:: Problem ::
In full and without alteration, print the records below, minus any images.

Records contained in a dataset:

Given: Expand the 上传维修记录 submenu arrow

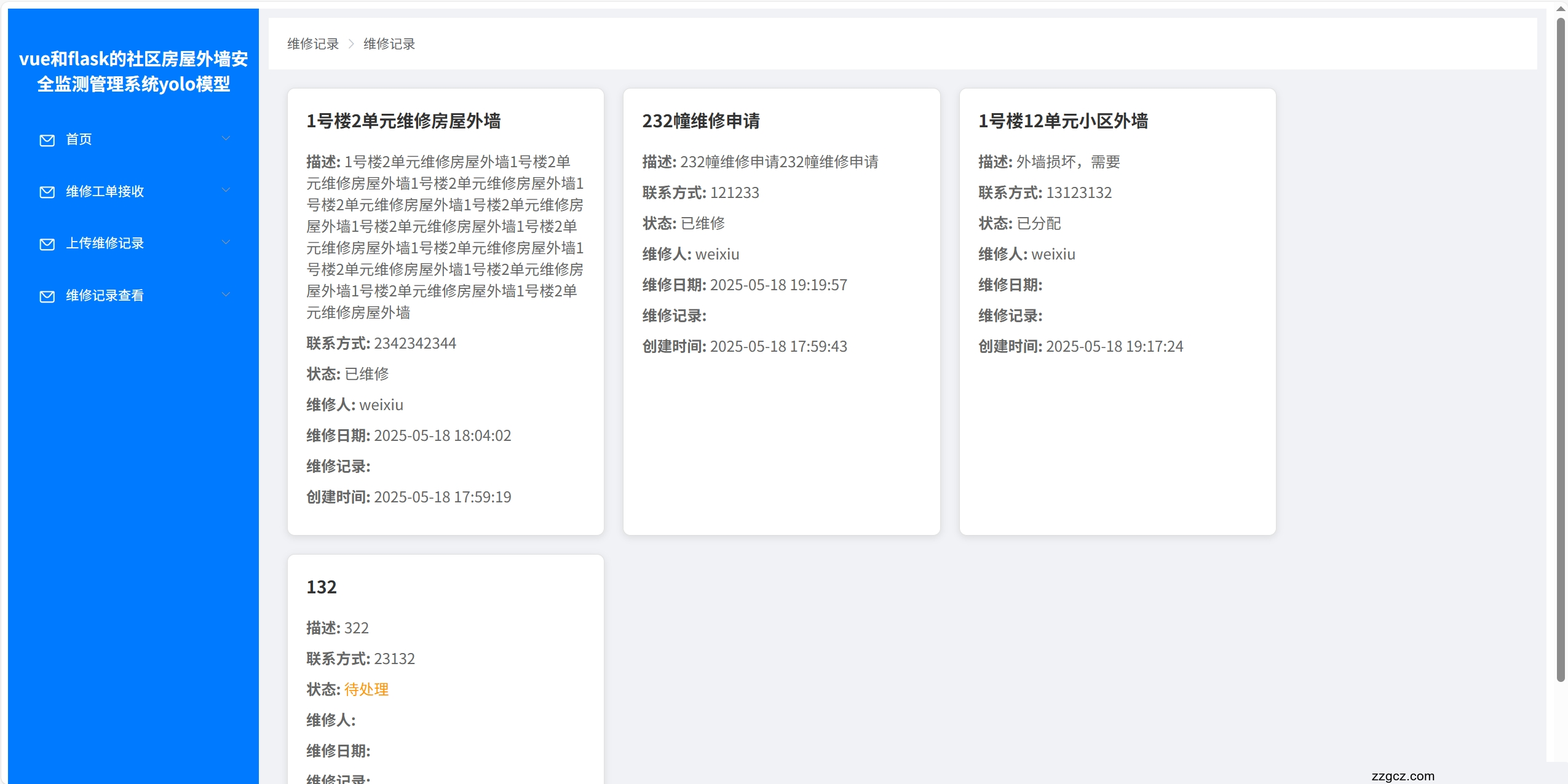Looking at the screenshot, I should point(226,243).
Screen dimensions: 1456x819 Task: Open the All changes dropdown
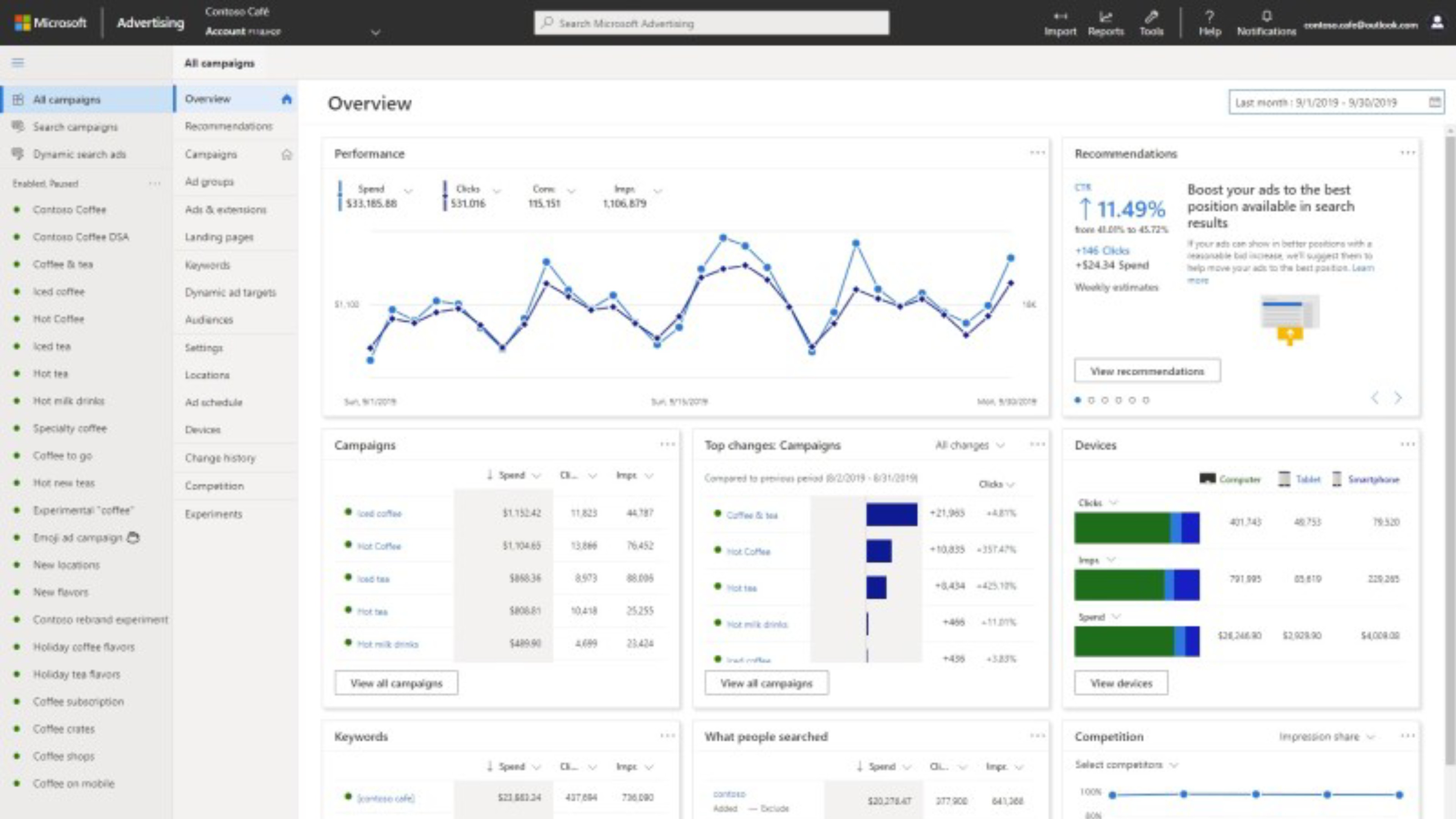(970, 446)
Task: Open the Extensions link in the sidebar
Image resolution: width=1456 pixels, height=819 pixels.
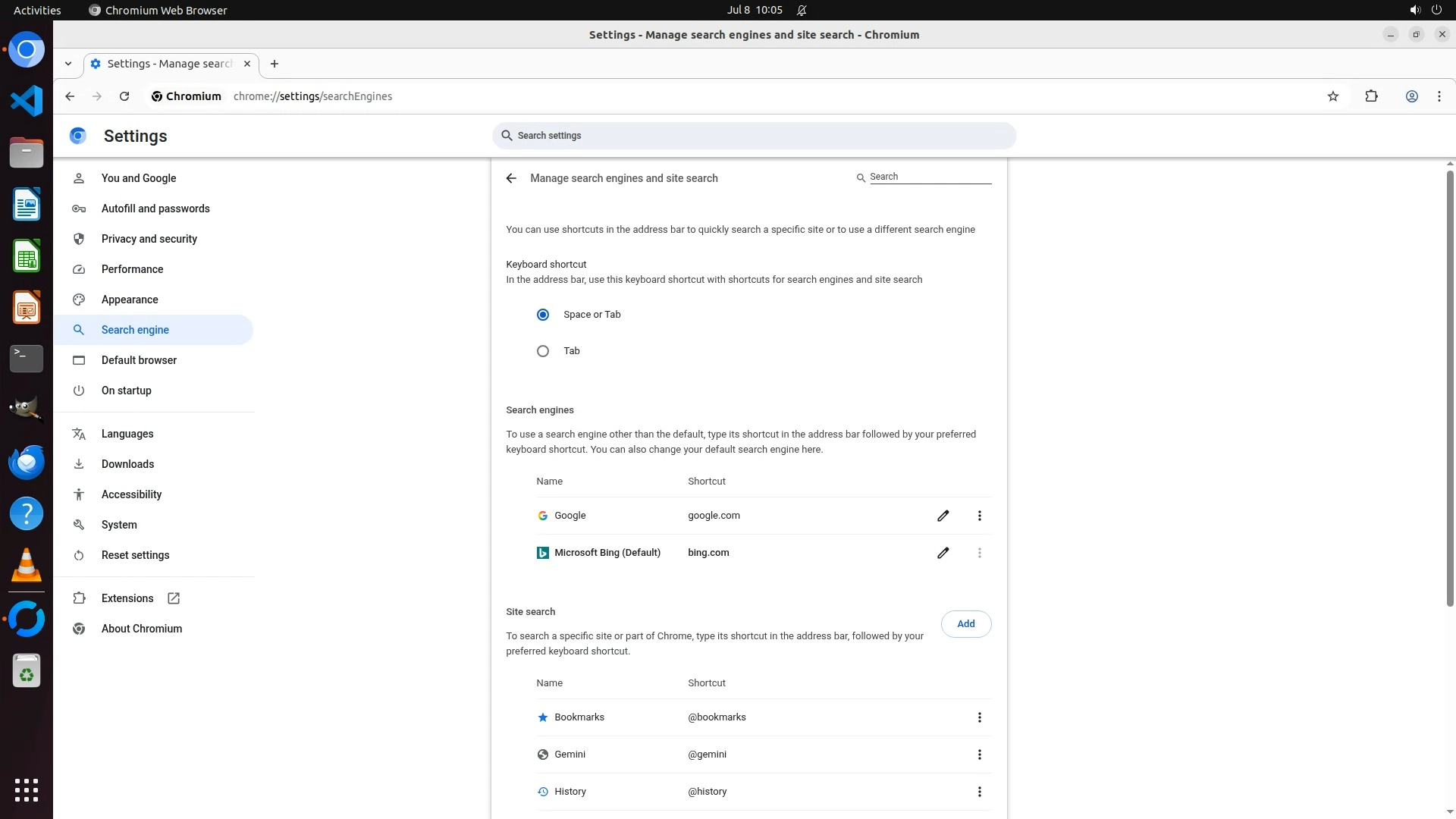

:: Task solution ::
Given: Expand the 上传维修记录 submenu arrow

Looking at the screenshot, I should point(226,243).
Screen dimensions: 1456x819 Task: Open the All changes dropdown
(970, 446)
Task: Open the Extensions link in the sidebar
Image resolution: width=1456 pixels, height=819 pixels.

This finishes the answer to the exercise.